Locally deployed with minimum latency
Azure Integrated HSM‘s node-integrated connectivity and specialized hardware accelerators allow it to process large volumes of cryptographic requests with the least amount of latency. Dedicated, per-workload HSM partitions are also supported by Azure Integrated HSM. Partitions are isolated by hardware, and keys from the workload environment are only accessible by Oracle.
“Secure by design”, protecting across the Azure hardware fleet
Beginning next year, all new servers in Microsoft’s datacenters will have Azure Integrated HSM deployed to improve security for both general-purpose and confidential applications across Azure’s hardware fleet.

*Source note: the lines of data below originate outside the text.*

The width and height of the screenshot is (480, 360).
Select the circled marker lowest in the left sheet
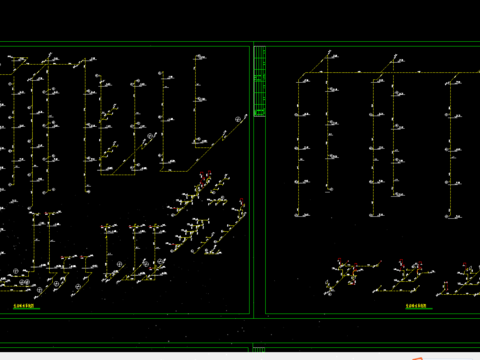39,290
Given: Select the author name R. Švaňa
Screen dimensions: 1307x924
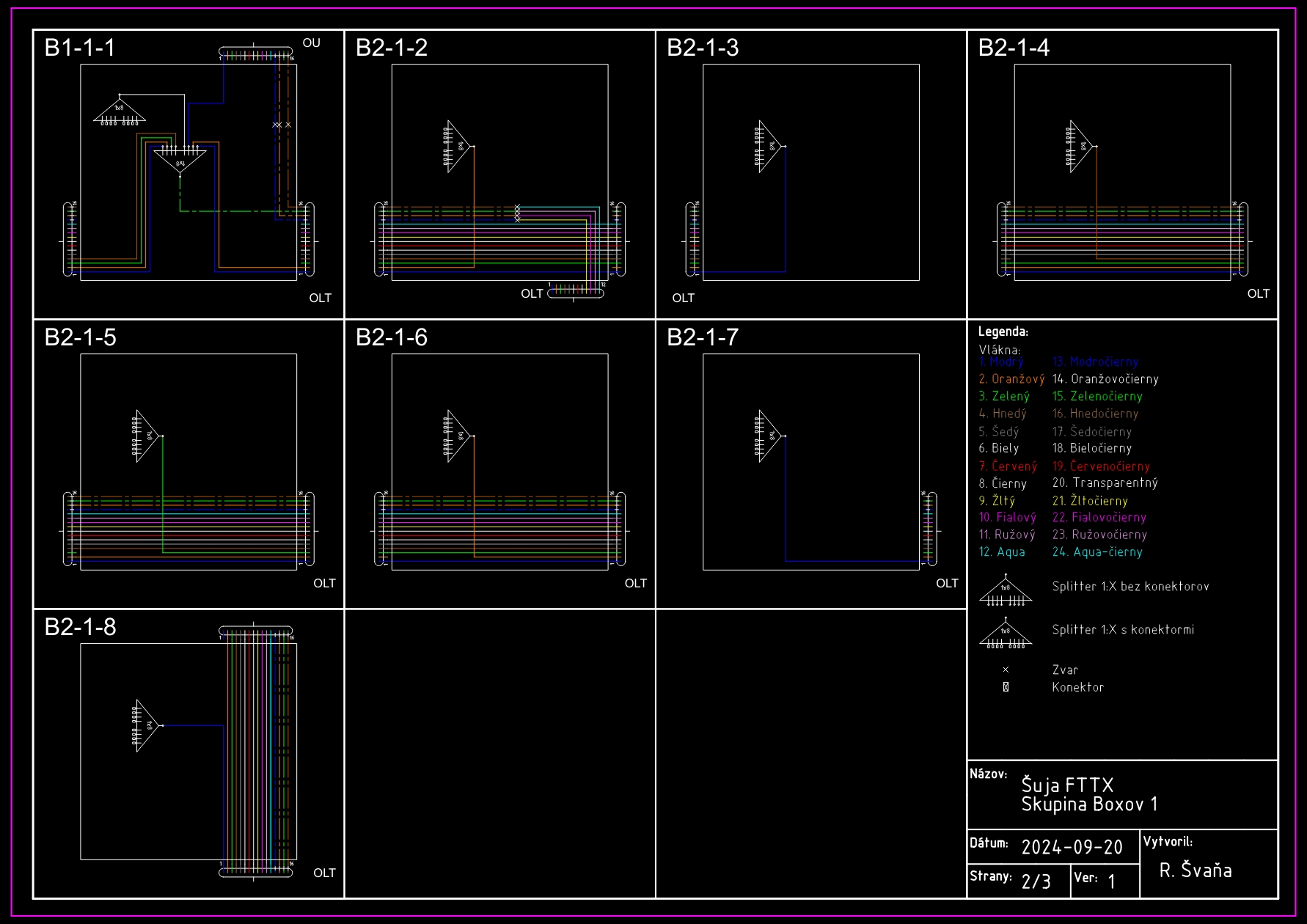Looking at the screenshot, I should (1195, 870).
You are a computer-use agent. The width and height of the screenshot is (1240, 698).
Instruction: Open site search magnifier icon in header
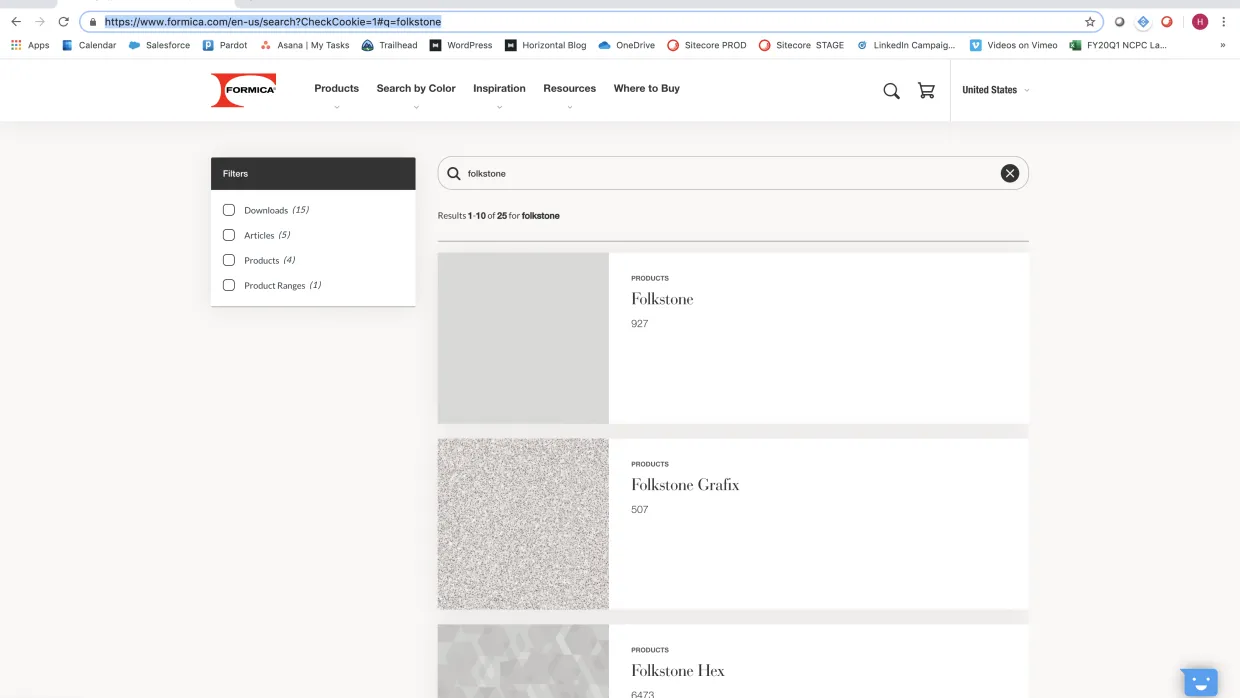pyautogui.click(x=891, y=91)
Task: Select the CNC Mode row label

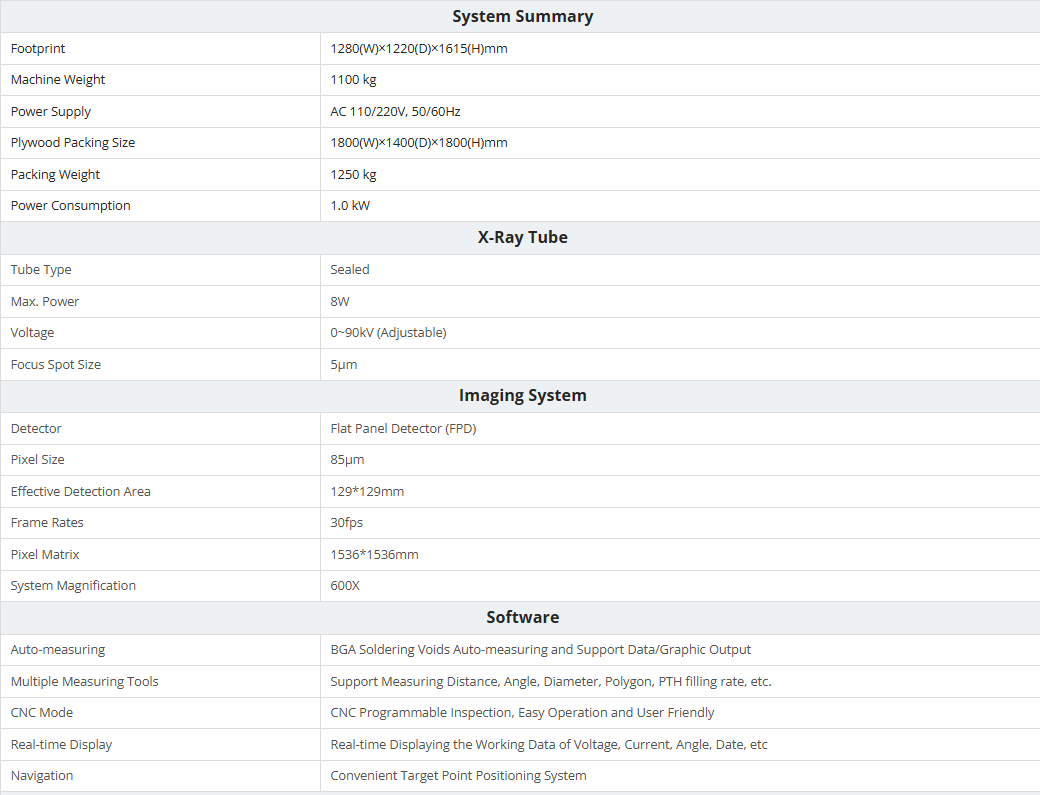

The most recent development in guaranteeing strong and thorough protection of its infrastructure is Azure Integrated HSM. It’s laying the groundwork for the trust and security that Azure offers its clients by including cutting-edge hardware security features like secure control modules and the silicon root of trust. In order to satisfy its clients’ changing needs, Azure is dedicated to constantly improving its cloud hardware security capabilities.
Boosting infrastructure efficiency with Azure Boost DPU
Moving large volumes of data over networks and storing it securely and reliably have become major difficulties in the age of cloud computing and artificial intelligence. In order to overcome these difficulties, a new data-centric processing design that complemented the CPUs and GPUs found in large datacenters was required a few years ago. When it comes to managing highly multiplexed data streams, which correspond to millions of network connections, traditional CPU architectures are inadequate. However, they excel at general-purpose activities. On the other hand, GPUs are less appropriate for data-centric workloads because they are specialized for large-scale vector and matrix calculations that are essential to AI workloads.
Data Processing Units (DPUs) are a new kind of silicon that was developed as a result of these studies. Tasks requiring the handling of large volumes of data at the line rate of the network are best suited for DPUs. For data-centric appliances like storage systems can function as independent processors.
Azure Boost DPU, Microsoft’s first in-house DPU. It is built to execute Azure’s data-centric workloads with low power consumption and excellent efficiency by combining several traditional server components into a single silicon block. Azure Boost DPU is a fully configurable system on a chip that combines network and storage engines, data accelerators, high-speed Ethernet and PCIe interfaces, and security features.
Azure Boost DPU is a hardware-software co-design that was created especially for the Azure infrastructure. It runs a unique, lightweight data-flow operating system to enable flexible platforms that are more efficient, perform better, and use less power than previous implementations. For example, compared to current CPUs, it anticipates that DPUs will operate cloud storage applications at four times the performance and three times the power. Additionally, DPU-based systems raise the bar for security and dependability by incorporating a custom application layer that makes use of the DPU’s tightly integrated data compression, data protection, and cryptography engines.
The newest member of the Azure family of hardware innovations for infrastructure advancements is Azure Boost DPU. It is dedicated to providing innovations that increase the capability, efficiency, and scalability of its infrastructure to satisfy clients’ changing demands as it keep pushing the envelope of what is conceivable.